LightOn Highlights from ICML 2020

The LightOn Machine Learning team attending the International Conference On Machine Learning. Picture courtesy of A. Chatelain.

At LightOn, we aim at being at the cutting-edge of the machine learning research. Therefore, it is with pleasure that we attended the 37th International Conference On Machine Learning, ICML 2020!

The organizers did an amazing job to turn this edition virtual, and present a variety of tutorials, papers, workshops, and panels.

While the conference covered a vast variety of topics, we focus this blog post on three of our favourite papers accepted and presented at ICML 2020. Let us introduce them, in no particular order!

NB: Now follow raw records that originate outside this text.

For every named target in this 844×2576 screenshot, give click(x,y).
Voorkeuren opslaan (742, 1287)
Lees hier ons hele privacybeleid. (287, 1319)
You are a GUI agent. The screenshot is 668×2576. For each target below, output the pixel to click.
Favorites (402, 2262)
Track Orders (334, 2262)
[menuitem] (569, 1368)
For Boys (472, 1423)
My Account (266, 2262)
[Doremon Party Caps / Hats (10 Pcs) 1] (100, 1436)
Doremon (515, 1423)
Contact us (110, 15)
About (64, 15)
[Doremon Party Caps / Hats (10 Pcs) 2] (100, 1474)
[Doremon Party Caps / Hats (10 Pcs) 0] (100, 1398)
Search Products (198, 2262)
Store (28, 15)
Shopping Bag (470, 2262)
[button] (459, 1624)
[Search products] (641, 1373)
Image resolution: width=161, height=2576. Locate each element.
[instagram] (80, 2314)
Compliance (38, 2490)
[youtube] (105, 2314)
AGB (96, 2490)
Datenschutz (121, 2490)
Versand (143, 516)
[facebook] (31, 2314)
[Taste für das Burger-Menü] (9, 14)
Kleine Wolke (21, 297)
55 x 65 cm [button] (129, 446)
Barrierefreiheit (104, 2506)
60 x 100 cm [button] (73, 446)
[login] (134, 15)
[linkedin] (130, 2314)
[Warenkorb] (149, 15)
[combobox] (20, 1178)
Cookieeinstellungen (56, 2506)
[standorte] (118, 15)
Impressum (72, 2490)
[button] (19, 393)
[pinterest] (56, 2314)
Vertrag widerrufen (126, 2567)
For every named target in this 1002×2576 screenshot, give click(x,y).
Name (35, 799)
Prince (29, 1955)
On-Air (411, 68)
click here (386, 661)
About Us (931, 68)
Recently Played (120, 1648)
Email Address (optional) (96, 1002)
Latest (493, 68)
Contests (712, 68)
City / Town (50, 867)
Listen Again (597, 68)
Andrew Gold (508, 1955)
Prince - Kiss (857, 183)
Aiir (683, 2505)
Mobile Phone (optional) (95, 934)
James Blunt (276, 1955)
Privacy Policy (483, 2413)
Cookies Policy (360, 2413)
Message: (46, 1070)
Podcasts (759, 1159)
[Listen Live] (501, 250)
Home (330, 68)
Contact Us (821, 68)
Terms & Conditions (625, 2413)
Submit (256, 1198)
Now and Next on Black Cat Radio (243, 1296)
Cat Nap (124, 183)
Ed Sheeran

#1 Variational Imitation Learning with Diverse-quality Demonstrations

In Reinforcement Learning (RL — that we explored here), an agent interacts with an environment and takes actions to maximize long-term rewards. However, it is not always possible to define clearly a reward function — for example, when teaching a self-driving car. A solution to this problem is Imitation Learning (IL): the agent imitates actions performed by experts. But, what happens if demonstrations by experts are too costly? Or if we don’t really have “experts” around (e.g., can we really find an “expert” in driving)? Voot Tangkaratt, Bo Han, Emti Khan, and Masashi Sugiyama, tackle these issues by introducing a Variational IL with Diverse-quality demonstrations (VILD) method [1].

Figure 1: During the k-th demonstration performed by an expert (left), the action aᵢ taken in the state sᵢ is optimal. In the case of diverse-quality demonstrations (right), the observed actions uᵢ are not optimal. Figure adapted from Ref. [1].

Their idea is to bypass the difficulty of estimating the quality of the actions chosen by a “non-expert” demonstrations (see Figure 1) using a variational approach. They also estimate a reward function which can be used to improve on the agent. VILD matches state-of-the-art results on benchmarks. More importantly, it shows that IL can be used in realistic scenarios!

#2 T-GD: Transferable GAN-generated Images Detection Framework

Hyeonseong Jeon, Youngoh Bang, Junyaup Kim, and Simon S. Woo [2] chose to address the issue of detecting images produced by Generative Adversarial Networks (GANs). Indeed, those networks are getting more and more performant, generating higher-quality images, without obvious patterns, and could be misused in the future (see Figure 2 for some progress).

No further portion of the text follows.